Wypełnić czy spędzić czas?... Z listów do przyjaciół. I znajomych
Chyba już o tym rozmawialiśmy... ale.... ale - ponieważ mamy swoiste alibi z lat
i ew. sklerozki (zważ delikatne zmiękczenie owego groźnego słowa :-) )
-zatem może pozwolisz, iż będę namawiał do sięgnięcia po ów - dla wielu niewygodny
a nawet grozny - temat, który - w takiej czy innej konfiguracji - wkrada się do naszych rozmów.
Niewygodny dla niektórych, ponieważ obowiązki - służbowe czy...inne - każą czynić to co - bywa- czynimy.
Groźny dla wszystkich - ponieważ za wszystko się płaci.
Nawet, jeżeli swoisty sprzedawca wmawia, iż to jest tylko taka kredytowa okazja.
Zważ - "kredytowa"- zatem nie gratisowa...

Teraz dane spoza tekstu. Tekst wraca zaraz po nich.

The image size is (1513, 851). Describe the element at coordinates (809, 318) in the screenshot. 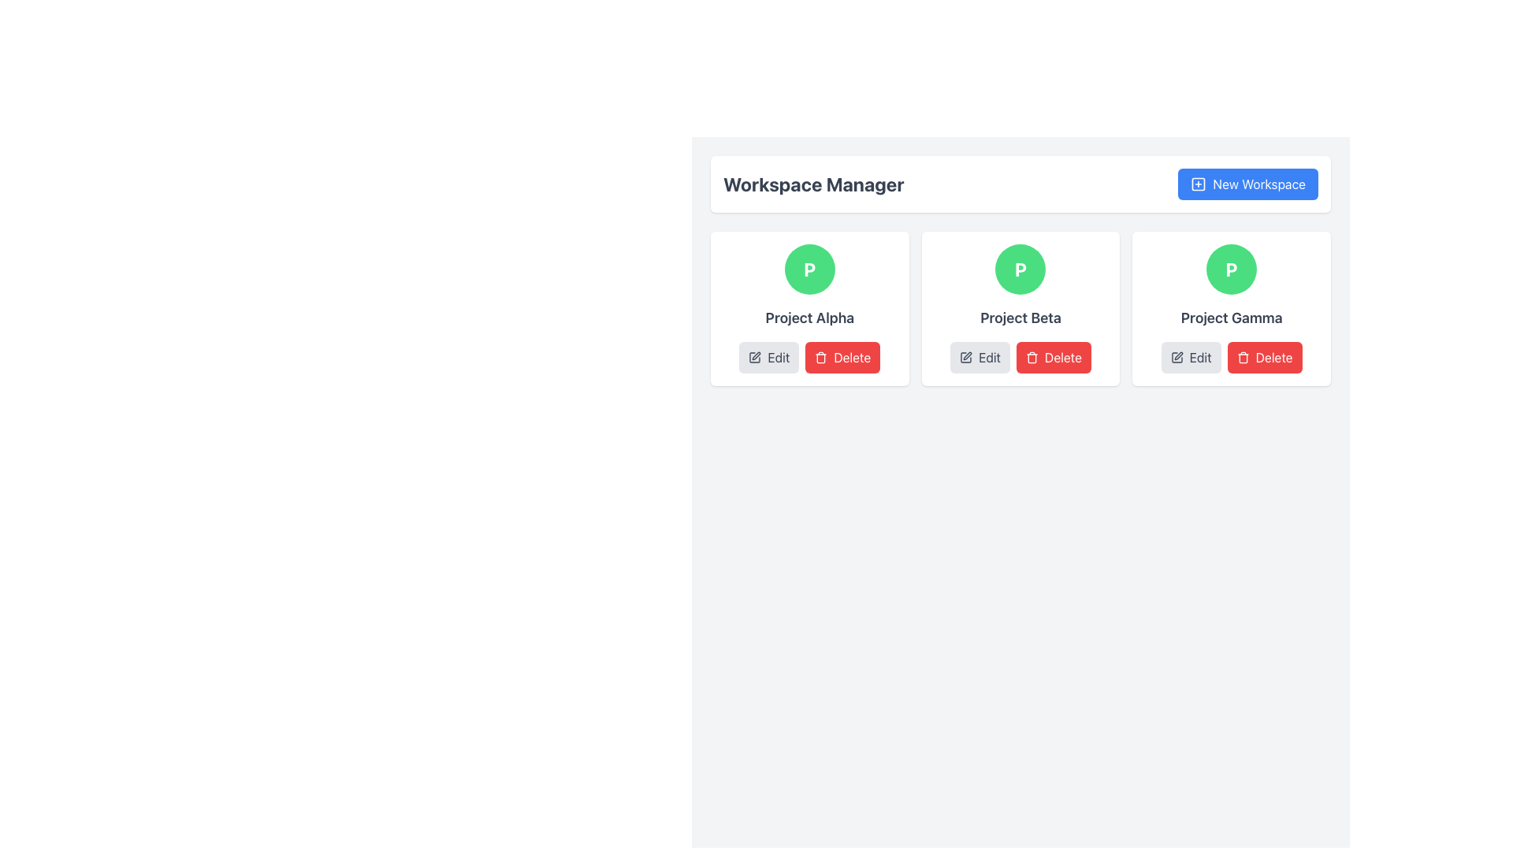

I see `the text label that serves as a descriptive title for the project, located in the middle section of the first card from the left, below a large green circular icon with the letter 'P'` at that location.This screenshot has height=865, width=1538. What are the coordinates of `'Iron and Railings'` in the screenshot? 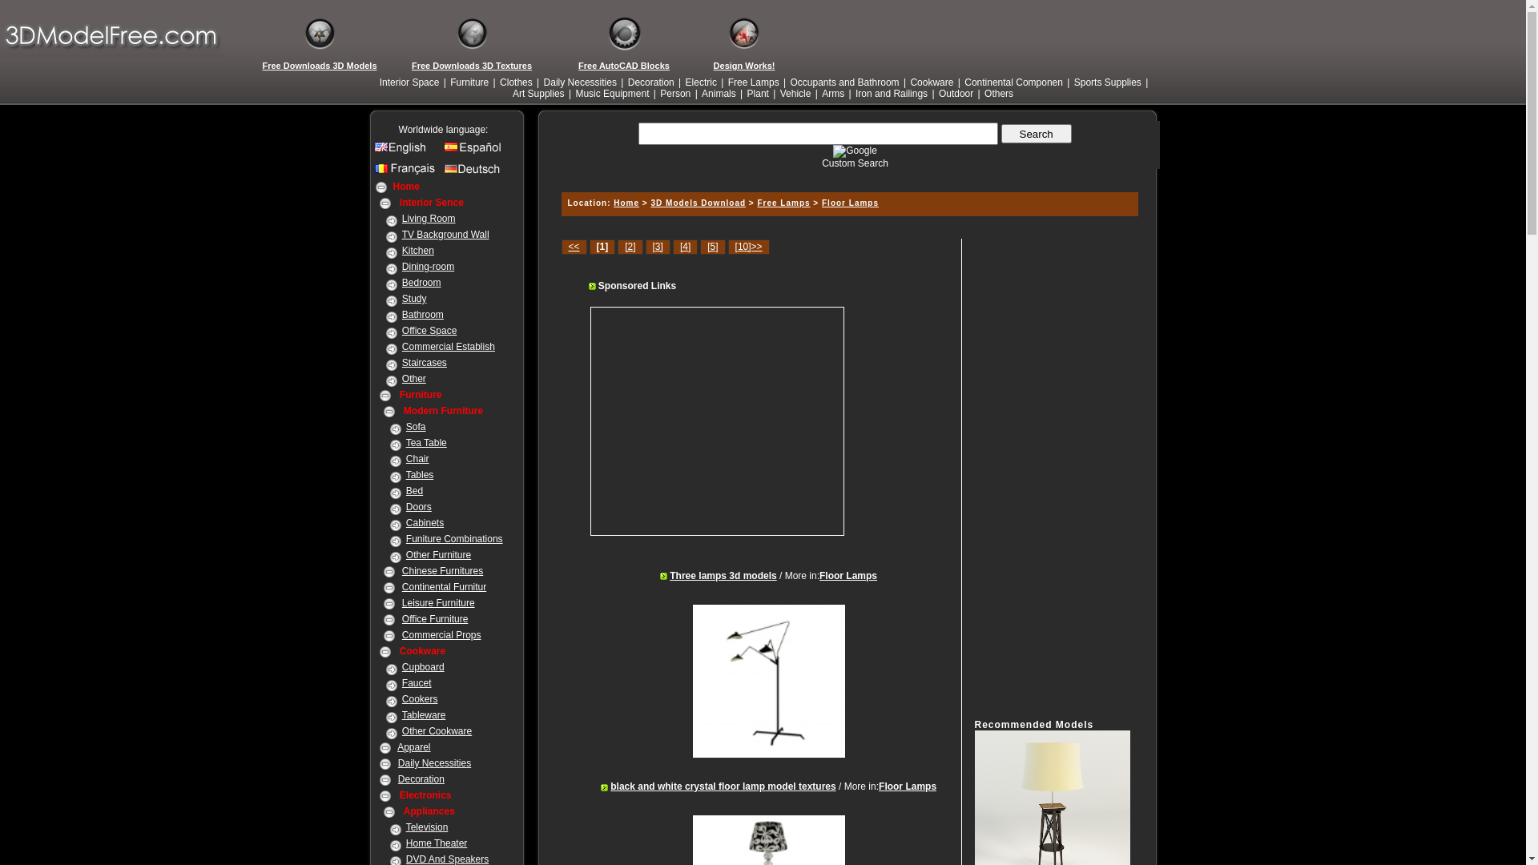 It's located at (891, 93).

Każdy dobra myśl, czyn - zostanie zapisany w "plusach", każda zła myśl, czyn - zostanie w minusach.
Najważniejsze zatem jest - po pierwsze to, żeby minusy nie przeważyły plusów na wadze Wieczności, kiedy będą "ważone" wszystkie nasze sprawy i sprawki
a po drugie - żeby został ktoś, kto zechce - mimo wszystko - w naszej intencji podjąć swoistą "petycję" modlitewną.
Dlatego, kiedy "spędzamy" czas, pamiętajmy i o tym, aby go "wypełnić" tym, co na szali Wieczności da właściwy - dobry - efekt.
Póki nie jest za późno...
Czego - Tobie, sobie i nam wszystkim - życzę!